Die vielen Diskussionen über Schiedsrichter-Entscheidungen schiebt Meier vor allem auf den Einsatz des VAR. "Wir haben immer das Gefühl, dass der Video-Assistent den Fußball gerechter macht. Aber er macht ihn nicht gerechter, er macht ihn anders." Man habe dadurch nur eine andere Wahrnehmung. Gewisse Entscheidungen würden sogar ungerechter.

Das liegt vor allem daran, dass es zwei unterschiedliche Realitäten gebe. "Es gibt eine Wirklichkeit auf dem Fußballplatz und es gibt eine Wirklichkeit am Bildschirm. Das ist nicht immer dasselbe", erklärt Meier. So habe er beispielsweise verstehen können, warum sich Anthony Taylor beim viel diskutierten Handspiel von Spaniens Verteidiger Cucurella keine VAR-Bilder angesehen hatte.

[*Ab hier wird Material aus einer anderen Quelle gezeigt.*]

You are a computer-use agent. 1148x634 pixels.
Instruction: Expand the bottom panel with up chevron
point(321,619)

"Es gibt Situationen, die musst du am Monitor anschauen, wie gestern das Foulspiel an Kane. Wenn du das nicht auf dem Platz gesehen hast, musste du es anschauen. Klar." Taylor aber habe das Handspiel gesehen und für sich als nicht strafbar bewertet. "Dann muss er auch nicht mehr rausgehen. Denn wenn er rausgeht, sieht er andere Bilder als diejenigen, die er auf dem Spielfeld gesehen hat. Er hat nicht mehr die gleiche Dynamik, es kommen Wiederholungen. Dann läufst du Gefahr, dass du einen richtigen Entscheid auf dem Platz in einen falschen Entscheid auf dem Bildschirm umwandelst."

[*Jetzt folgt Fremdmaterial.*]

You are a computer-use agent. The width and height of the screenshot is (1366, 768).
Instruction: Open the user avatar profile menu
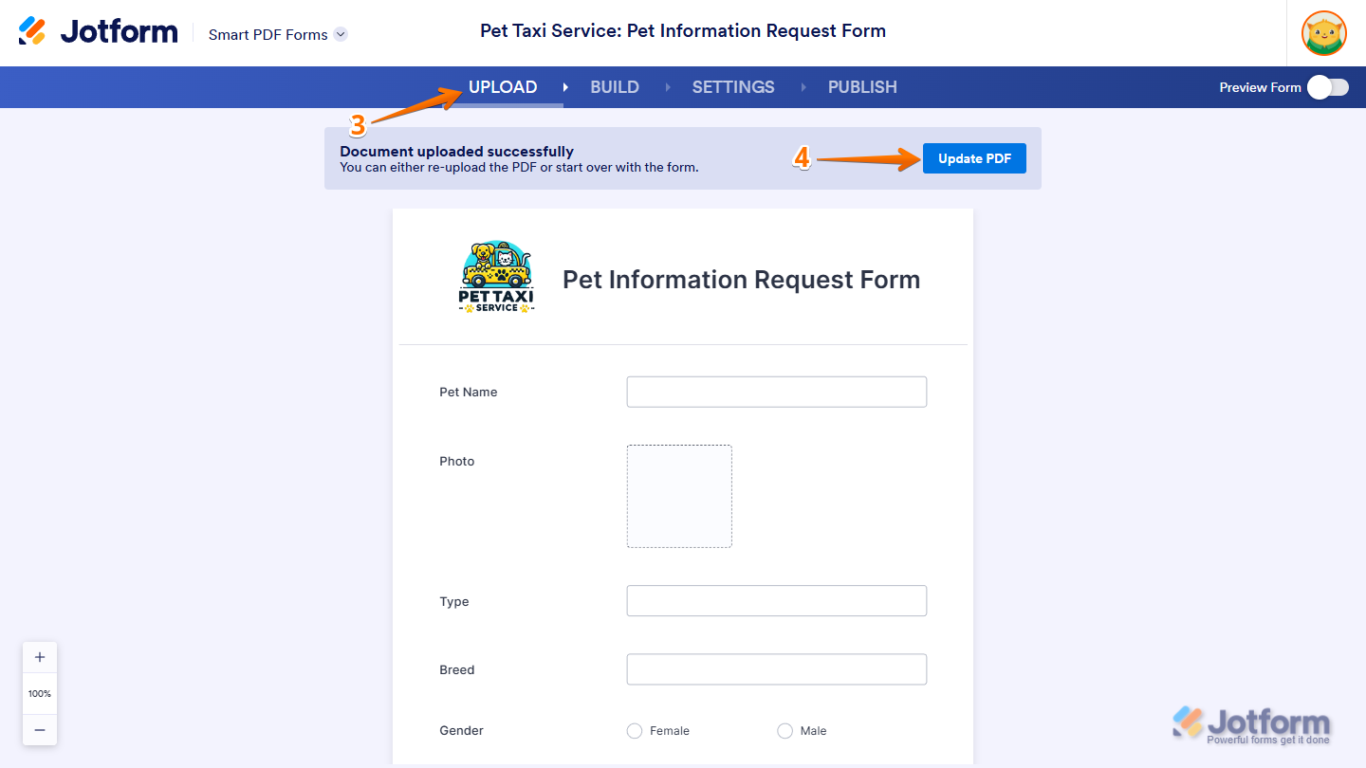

Urs Meier plädiert für Regeländerung bei VAR und Handspiel

Meier plädiert dafür, den Schiedsrichtern bei künftigen Turnieren wieder mehr Verantwortung zu übertragen. Denkbar sei auch, dass Trainer und Mannschaften wie im American Football oder Rugby einen "Call" haben, um strittige Szenen überprüfen zu lassen. "Sie haben eine Flagge, die sie reinschmeißen können und sagen: Diese Szene möchten wir noch einmal anschauen. DA sind wir nicht der gleichen Meinung." Dann wären die Schiedsrichter ein wenig aus der Schusslinie.

Der frühere Weltklasse-Schiedsrichter forderte zudem eine Änderung der Handspiel-Regelung. Laut geltender Regel hätte es Englands Elfmeter gegen die Niederlande nicht geben dürfen, weil dem Foul an Harry Kane ein unabsichtliches Handspiel von Bukayo Saka vorangegangen war. Ein unabsichtliches Handspiel wird bei einem Angreifer aber anders bewertet als bei einem Verteidiger.

"Mit den Regeln, die wir haben, hätte es geahndet werden müssen. Aber diese Regel hat mich immer geärgert, dass beim Angreifer die Absicht nicht gilt. Die Handspielfrage muss für Angreifer und Verteidiger gleich sein: Keine Absicht, natürliche Armbewegung, sich keinen Vorteil daraus geschaffen, dann ist es kein Handspiel."